Linomide (N-phenylmethyl-1,2-dihydro-4-hydroxyl-1-methyl-2-oxoquinoline-3-carboxa mide) has a reproducible in vivo antitumor effect against a series of both androgen responsive and independent Dunning R-3327 rat prostatic cancers. This antitumor effect of linomide is host mediated. One possible mechanism involving the host is that linomide has antiangiogenic activity. An indication that linomide treatment has antiangiogenic activity is the observation that prostatic cancers from linomide treated rats have more focal necrosis than sized matched tumors from untreated rats. To directly test if linomide has antiangiogenic activity, a newly developed Matrigel based quantitative in vivo angiogenic assay was used. These experiments demonstrated that linomide has dose dependent, antiangiogenic activity in vivo in the rat. Additional studies demonstrated that due to its antiangiogenic activity, linomide treatment of rats bearing prostate cancers resulted in a more than 40% decrease in tumor blood flow. Blood flow to a variety of non-tumor bearing organs was not decreased suggesting that linomide selectively inhibits angiogenesis and does not induce loss of established blood vessels. Using as a model the response of human umbilical vein endothelial cells to linomide treatment in a variety of in vitro assays, linomide was demonstrated to have cytostatic but not cytotoxic effect on human umbilical vein endothelial cells at a medium concentration of > or = 100 micrograms/ml. In addition, both endothelial cell chemotactic migration and invasion are steps in angiogenesis inhibited by linomide treatment.
The antitumor effects of the quinoline-3-carboxamide linomide on Dunning R-3327 rat prostatic cancers.[Pubmed:1591718]

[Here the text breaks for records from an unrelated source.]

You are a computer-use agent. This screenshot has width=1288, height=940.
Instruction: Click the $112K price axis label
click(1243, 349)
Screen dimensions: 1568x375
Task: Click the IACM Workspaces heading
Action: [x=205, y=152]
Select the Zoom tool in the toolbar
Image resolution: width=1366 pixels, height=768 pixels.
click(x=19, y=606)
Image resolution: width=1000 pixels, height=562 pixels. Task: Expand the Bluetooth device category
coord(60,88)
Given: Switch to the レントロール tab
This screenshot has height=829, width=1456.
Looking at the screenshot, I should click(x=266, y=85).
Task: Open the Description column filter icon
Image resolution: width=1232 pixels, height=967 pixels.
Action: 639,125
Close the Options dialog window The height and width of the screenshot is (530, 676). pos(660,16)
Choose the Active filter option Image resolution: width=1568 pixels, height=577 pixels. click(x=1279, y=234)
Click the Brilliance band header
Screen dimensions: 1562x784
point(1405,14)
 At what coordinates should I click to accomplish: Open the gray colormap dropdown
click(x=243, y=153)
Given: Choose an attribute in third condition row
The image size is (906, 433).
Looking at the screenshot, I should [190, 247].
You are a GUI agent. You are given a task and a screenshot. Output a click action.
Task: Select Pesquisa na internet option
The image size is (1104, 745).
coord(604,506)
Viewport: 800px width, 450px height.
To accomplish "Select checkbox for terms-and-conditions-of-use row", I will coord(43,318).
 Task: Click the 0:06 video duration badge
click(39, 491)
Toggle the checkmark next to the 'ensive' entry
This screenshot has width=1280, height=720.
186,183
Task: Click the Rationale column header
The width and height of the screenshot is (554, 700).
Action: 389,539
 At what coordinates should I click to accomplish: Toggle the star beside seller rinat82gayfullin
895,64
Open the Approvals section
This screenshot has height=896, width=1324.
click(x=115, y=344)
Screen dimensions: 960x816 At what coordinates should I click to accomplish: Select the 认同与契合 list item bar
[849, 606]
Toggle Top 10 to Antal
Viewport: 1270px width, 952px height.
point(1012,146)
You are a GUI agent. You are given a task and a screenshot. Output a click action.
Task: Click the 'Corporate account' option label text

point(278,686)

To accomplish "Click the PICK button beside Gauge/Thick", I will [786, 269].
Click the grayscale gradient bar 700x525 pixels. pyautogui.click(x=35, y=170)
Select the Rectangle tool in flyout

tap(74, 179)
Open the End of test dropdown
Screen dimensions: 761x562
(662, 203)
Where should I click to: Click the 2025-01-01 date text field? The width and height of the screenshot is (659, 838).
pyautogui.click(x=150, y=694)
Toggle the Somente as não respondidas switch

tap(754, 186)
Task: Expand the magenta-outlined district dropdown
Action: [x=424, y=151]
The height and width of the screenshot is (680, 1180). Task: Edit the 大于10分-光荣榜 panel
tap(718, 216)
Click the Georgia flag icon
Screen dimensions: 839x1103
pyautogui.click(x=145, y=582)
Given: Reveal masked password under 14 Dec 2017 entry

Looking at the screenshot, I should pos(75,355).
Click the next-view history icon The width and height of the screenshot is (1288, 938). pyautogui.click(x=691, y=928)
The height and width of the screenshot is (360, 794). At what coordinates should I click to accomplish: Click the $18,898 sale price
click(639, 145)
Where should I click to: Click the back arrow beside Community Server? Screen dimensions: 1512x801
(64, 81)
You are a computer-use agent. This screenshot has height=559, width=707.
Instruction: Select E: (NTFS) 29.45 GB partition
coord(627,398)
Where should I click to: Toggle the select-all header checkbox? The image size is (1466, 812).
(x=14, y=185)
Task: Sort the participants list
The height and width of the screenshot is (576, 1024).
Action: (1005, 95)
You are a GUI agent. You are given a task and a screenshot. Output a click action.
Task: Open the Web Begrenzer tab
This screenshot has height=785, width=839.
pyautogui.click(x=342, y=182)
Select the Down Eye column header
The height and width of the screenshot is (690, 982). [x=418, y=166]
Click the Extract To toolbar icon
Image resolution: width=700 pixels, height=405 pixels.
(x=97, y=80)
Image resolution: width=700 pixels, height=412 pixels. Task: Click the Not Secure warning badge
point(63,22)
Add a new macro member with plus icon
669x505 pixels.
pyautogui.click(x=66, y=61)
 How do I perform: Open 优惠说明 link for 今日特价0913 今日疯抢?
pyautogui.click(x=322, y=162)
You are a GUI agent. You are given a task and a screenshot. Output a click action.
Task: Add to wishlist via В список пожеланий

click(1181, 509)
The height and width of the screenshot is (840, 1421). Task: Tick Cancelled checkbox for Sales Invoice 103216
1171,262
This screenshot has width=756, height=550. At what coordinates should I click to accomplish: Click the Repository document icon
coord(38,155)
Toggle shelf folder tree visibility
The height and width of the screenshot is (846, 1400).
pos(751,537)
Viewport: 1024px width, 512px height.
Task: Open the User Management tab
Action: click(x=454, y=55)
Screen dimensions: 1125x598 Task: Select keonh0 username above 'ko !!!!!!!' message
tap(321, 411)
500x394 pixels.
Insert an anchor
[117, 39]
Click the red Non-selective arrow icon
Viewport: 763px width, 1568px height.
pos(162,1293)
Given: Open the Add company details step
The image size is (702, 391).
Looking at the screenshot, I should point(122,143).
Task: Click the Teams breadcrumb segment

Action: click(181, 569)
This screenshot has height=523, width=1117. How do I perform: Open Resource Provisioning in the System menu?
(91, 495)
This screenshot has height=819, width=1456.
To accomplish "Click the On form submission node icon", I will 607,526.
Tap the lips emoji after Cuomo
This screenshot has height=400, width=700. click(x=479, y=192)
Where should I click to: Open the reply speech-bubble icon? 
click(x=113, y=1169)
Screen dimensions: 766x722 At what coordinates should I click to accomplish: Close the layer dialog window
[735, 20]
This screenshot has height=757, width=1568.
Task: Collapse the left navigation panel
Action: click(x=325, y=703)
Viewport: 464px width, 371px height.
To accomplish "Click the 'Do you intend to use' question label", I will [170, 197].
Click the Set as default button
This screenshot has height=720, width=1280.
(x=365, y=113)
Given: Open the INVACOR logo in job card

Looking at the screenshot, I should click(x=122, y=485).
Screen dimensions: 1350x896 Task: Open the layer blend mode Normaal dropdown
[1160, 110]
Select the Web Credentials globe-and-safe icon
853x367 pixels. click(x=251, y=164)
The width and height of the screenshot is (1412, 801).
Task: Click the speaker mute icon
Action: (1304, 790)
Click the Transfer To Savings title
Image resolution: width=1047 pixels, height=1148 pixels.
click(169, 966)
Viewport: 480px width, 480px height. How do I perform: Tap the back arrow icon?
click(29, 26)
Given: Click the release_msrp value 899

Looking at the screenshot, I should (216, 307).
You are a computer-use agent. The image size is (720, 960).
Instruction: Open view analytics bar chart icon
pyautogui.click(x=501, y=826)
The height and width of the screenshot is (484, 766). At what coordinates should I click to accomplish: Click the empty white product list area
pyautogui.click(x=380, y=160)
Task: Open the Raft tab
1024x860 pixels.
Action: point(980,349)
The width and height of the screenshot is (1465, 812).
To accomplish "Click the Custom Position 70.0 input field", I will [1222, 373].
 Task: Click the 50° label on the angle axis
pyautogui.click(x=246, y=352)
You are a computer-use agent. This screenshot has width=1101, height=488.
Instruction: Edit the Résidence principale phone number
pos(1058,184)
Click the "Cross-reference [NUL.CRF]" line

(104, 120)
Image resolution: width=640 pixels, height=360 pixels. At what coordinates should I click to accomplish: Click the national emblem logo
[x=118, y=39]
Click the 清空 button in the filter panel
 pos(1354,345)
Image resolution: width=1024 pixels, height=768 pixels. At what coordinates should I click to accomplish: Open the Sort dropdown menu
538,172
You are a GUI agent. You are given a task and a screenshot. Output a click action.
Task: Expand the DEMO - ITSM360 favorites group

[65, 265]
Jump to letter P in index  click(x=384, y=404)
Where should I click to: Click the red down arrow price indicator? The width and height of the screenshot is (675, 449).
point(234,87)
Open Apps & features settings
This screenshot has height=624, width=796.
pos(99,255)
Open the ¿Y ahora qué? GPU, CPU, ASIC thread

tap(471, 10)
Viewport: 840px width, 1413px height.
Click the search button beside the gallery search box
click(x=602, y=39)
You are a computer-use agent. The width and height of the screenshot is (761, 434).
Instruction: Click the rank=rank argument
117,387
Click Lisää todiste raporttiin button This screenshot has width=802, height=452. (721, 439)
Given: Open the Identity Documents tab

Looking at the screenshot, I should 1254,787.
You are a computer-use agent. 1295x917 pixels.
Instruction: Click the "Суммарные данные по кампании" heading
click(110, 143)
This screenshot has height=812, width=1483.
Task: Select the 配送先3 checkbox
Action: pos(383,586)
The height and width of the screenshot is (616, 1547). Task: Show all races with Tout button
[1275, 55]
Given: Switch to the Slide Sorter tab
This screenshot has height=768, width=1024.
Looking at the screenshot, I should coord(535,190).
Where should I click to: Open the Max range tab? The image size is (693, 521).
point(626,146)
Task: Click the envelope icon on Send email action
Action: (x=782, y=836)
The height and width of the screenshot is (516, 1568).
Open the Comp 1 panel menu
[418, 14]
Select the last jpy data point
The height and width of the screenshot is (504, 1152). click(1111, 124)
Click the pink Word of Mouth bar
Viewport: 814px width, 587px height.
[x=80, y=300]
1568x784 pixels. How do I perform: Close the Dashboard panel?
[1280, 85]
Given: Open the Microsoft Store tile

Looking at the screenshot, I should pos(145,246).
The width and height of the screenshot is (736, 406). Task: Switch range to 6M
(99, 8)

Cancer Res. 1992 Jun 1;52(11):3022-8.
Linomide (N-phenylmethyl-1,2-dihydro-4-hydroxyl-1-methyl-2-oxo-quinoline-3- carboxamide) is a quinoline 3-carboxamide which previously has been demonstrated to produce immunomodulator and antitumor effects when given in vivo. To test the possible antitumor effects of linomide against prostatic cancers, rats bearing five distinct Dunning R-3327 rat prostatic cancer sublines were treated daily with i.p. injections of linomide. These studies demonstrated that linomide has a reproducible antitumor effect against all of the prostatic cancers tested regardless of their growth rate, degree of morphologic differentiation, metastatic ability, or androgen responsiveness. This antitumor effect is observed only in vivo, not in vitro, and involves a cytotoxic response of the prostatic cancer cells. This cytotoxic response results in the retardation of the growth rate (i.e., increased tumor volume doubling time) of primary prostatic cancers and in metastatic lesions. Linomide's growth retardation is reversible, and thus continuous daily treatment with linomide is required for maximal antitumor response. Pretreatment of rats with linomide before tumor inoculation has no effect in addition to that produced by initiating linomide treatment at the time of tumor inoculation. No enhancement of either natural killer cell number or natural killer cell cytotoxic activity is induced by linomide treatment in the tumor-bearing rats. In addition, depletion of natural killer cell activity via injections of asialo-GM1 antiserum does not prevent the antitumor effects of linomide in vivo. Likewise, the antitumor effects of linomide are also produced in prostatic cancer-bearing athymic nude rats. These results suggest that the requirement for host involvement in the antitumor effects of linomide against rat prostatic cancers may involve both immune and nonimmune host mechanism(s) (e.g., antiangiogenesis).